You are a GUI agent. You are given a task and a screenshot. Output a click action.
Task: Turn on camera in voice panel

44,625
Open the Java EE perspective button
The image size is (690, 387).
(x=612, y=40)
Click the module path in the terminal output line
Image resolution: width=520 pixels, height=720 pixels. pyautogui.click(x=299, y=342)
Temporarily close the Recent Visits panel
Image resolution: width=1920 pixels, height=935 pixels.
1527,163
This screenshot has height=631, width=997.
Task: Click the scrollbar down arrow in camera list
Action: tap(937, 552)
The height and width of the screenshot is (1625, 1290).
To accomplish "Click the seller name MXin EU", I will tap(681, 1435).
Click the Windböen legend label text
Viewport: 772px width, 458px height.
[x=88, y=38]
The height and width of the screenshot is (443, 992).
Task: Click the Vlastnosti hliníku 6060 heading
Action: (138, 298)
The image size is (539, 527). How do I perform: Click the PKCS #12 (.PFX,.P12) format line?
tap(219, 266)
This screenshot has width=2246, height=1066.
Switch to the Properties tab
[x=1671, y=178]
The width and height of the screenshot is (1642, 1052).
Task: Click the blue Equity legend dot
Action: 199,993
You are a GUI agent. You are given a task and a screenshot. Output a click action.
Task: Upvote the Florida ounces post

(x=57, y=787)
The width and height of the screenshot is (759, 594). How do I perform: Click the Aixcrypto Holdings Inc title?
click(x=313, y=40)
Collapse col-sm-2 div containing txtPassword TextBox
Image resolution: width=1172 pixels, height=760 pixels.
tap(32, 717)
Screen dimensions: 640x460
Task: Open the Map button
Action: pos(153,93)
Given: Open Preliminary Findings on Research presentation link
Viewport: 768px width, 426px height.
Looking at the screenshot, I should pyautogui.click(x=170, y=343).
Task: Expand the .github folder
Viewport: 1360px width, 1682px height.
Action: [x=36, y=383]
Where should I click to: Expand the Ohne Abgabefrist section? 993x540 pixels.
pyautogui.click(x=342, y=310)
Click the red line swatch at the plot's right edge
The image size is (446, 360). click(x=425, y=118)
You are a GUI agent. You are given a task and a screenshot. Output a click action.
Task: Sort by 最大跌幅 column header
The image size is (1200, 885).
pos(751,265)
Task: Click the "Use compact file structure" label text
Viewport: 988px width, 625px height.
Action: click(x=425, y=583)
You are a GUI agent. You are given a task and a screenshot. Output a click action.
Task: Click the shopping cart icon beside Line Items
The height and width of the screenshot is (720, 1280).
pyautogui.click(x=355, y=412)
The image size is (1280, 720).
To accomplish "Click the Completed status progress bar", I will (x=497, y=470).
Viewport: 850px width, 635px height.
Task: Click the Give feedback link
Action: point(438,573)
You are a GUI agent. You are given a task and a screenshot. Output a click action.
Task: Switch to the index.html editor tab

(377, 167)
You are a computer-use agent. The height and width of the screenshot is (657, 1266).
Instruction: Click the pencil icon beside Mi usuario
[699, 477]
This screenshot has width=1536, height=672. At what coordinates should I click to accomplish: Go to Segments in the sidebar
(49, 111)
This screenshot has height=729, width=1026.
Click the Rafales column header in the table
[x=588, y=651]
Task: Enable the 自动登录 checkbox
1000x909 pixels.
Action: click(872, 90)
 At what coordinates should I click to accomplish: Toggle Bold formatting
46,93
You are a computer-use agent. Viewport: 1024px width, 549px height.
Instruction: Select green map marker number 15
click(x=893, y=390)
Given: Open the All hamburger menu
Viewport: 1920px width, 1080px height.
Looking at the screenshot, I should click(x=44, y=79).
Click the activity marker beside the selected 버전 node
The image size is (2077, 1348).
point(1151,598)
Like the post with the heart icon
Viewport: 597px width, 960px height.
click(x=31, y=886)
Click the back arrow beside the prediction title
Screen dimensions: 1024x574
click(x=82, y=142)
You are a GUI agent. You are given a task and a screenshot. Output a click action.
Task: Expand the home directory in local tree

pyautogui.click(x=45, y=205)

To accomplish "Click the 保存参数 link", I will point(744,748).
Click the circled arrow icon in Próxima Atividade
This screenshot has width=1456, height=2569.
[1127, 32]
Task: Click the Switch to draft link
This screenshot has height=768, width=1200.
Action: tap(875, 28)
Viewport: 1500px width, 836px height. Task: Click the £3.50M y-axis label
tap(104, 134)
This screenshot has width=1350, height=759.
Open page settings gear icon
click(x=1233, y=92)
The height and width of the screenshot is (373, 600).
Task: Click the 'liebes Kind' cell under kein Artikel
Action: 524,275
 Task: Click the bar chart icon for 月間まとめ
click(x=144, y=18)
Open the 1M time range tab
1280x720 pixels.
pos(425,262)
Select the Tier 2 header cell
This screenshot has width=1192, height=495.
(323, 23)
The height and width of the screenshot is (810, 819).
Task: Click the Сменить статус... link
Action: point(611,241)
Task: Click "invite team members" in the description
• • • • •
Task objective:
Please print every one of the records above again, word for word and unchanged.

Response to this exercise:
You are a GUI agent. You are given a task and a screenshot. Output a click action.
Task: Turn on camera in voice panel

44,625
Open the Java EE perspective button
The image size is (690, 387).
(x=612, y=40)
Click the module path in the terminal output line
Image resolution: width=520 pixels, height=720 pixels. pyautogui.click(x=299, y=342)
Temporarily close the Recent Visits panel
Image resolution: width=1920 pixels, height=935 pixels.
1527,163
This screenshot has height=631, width=997.
Task: Click the scrollbar down arrow in camera list
Action: tap(937, 552)
The height and width of the screenshot is (1625, 1290).
To accomplish "Click the seller name MXin EU", I will tap(681, 1435).
Click the Windböen legend label text
Viewport: 772px width, 458px height.
[x=88, y=38]
The height and width of the screenshot is (443, 992).
Task: Click the Vlastnosti hliníku 6060 heading
Action: (138, 298)
The image size is (539, 527). How do I perform: Click the PKCS #12 (.PFX,.P12) format line?
tap(219, 266)
This screenshot has width=2246, height=1066.
Switch to the Properties tab
[x=1671, y=178]
The width and height of the screenshot is (1642, 1052).
Task: Click the blue Equity legend dot
Action: 199,993
You are a GUI agent. You are given a task and a screenshot. Output a click action.
Task: Upvote the Florida ounces post

(x=57, y=787)
The width and height of the screenshot is (759, 594). How do I perform: Click the Aixcrypto Holdings Inc title?
click(x=313, y=40)
Collapse col-sm-2 div containing txtPassword TextBox
Image resolution: width=1172 pixels, height=760 pixels.
tap(32, 717)
Screen dimensions: 640x460
Task: Open the Map button
Action: pos(153,93)
Given: Open Preliminary Findings on Research presentation link
Viewport: 768px width, 426px height.
Looking at the screenshot, I should pyautogui.click(x=170, y=343).
Task: Expand the .github folder
Viewport: 1360px width, 1682px height.
Action: [x=36, y=383]
Where should I click to: Expand the Ohne Abgabefrist section? 993x540 pixels.
pyautogui.click(x=342, y=310)
Click the red line swatch at the plot's right edge
The image size is (446, 360). click(x=425, y=118)
You are a GUI agent. You are given a task and a screenshot. Output a click action.
Task: Sort by 最大跌幅 column header
The image size is (1200, 885).
pos(751,265)
Task: Click the "Use compact file structure" label text
Viewport: 988px width, 625px height.
Action: click(x=425, y=583)
You are a GUI agent. You are given a task and a screenshot. Output a click action.
Task: Click the shopping cart icon beside Line Items
The height and width of the screenshot is (720, 1280).
pyautogui.click(x=355, y=412)
The image size is (1280, 720).
To accomplish "Click the Completed status progress bar", I will (x=497, y=470).
Viewport: 850px width, 635px height.
Task: Click the Give feedback link
Action: point(438,573)
You are a GUI agent. You are given a task and a screenshot. Output a click action.
Task: Switch to the index.html editor tab

(377, 167)
You are a computer-use agent. The height and width of the screenshot is (657, 1266).
Instruction: Click the pencil icon beside Mi usuario
[699, 477]
This screenshot has width=1536, height=672. At what coordinates should I click to accomplish: Go to Segments in the sidebar
(49, 111)
This screenshot has height=729, width=1026.
Click the Rafales column header in the table
[x=588, y=651]
Task: Enable the 自动登录 checkbox
1000x909 pixels.
Action: click(872, 90)
 At what coordinates should I click to accomplish: Toggle Bold formatting
46,93
You are a computer-use agent. Viewport: 1024px width, 549px height.
Instruction: Select green map marker number 15
click(x=893, y=390)
Given: Open the All hamburger menu
Viewport: 1920px width, 1080px height.
Looking at the screenshot, I should click(x=44, y=79).
Click the activity marker beside the selected 버전 node
The image size is (2077, 1348).
point(1151,598)
Like the post with the heart icon
Viewport: 597px width, 960px height.
click(x=31, y=886)
Click the back arrow beside the prediction title
Screen dimensions: 1024x574
click(x=82, y=142)
You are a GUI agent. You are given a task and a screenshot. Output a click action.
Task: Expand the home directory in local tree

pyautogui.click(x=45, y=205)

To accomplish "Click the 保存参数 link", I will point(744,748).
Click the circled arrow icon in Próxima Atividade
This screenshot has width=1456, height=2569.
[1127, 32]
Task: Click the Switch to draft link
This screenshot has height=768, width=1200.
Action: tap(875, 28)
Viewport: 1500px width, 836px height. Task: Click the £3.50M y-axis label
tap(104, 134)
This screenshot has width=1350, height=759.
Open page settings gear icon
click(x=1233, y=92)
The height and width of the screenshot is (373, 600).
Task: Click the 'liebes Kind' cell under kein Artikel
Action: 524,275
 Task: Click the bar chart icon for 月間まとめ
click(x=144, y=18)
Open the 1M time range tab
1280x720 pixels.
pos(425,262)
Select the Tier 2 header cell
This screenshot has width=1192, height=495.
(323, 23)
The height and width of the screenshot is (810, 819).
Task: Click the Сменить статус... link
Action: point(611,241)
Task: Click "invite team members" in the description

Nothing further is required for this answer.